======== RECORDS FOR THE EXERCISE

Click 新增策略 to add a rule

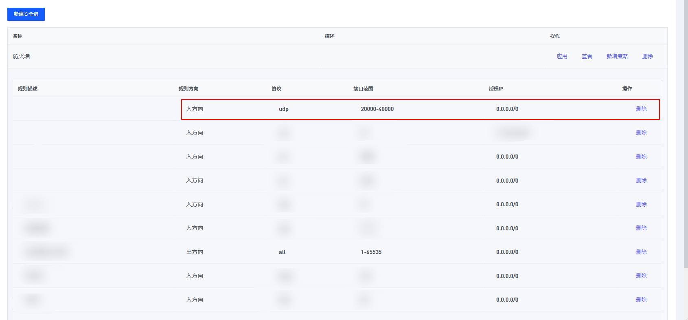point(617,56)
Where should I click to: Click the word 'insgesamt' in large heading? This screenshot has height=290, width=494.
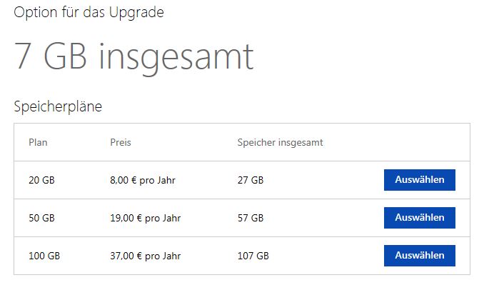[x=176, y=56]
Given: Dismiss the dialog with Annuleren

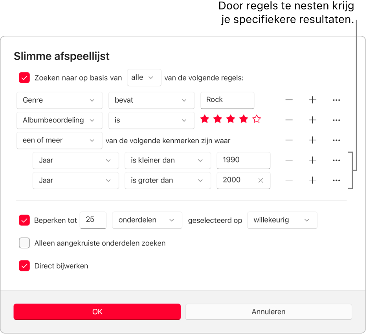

================

- _ABOUT THIS EXERCISE_
The entries are to be written out in full and exactly, apart from the pictures.

- _COMPLETED TASK_
Click 新增策略 to add a rule

point(617,56)
Where should I click to: Click the word 'insgesamt' in large heading? This screenshot has height=290, width=494.
[x=176, y=56]
Given: Dismiss the dialog with Annuleren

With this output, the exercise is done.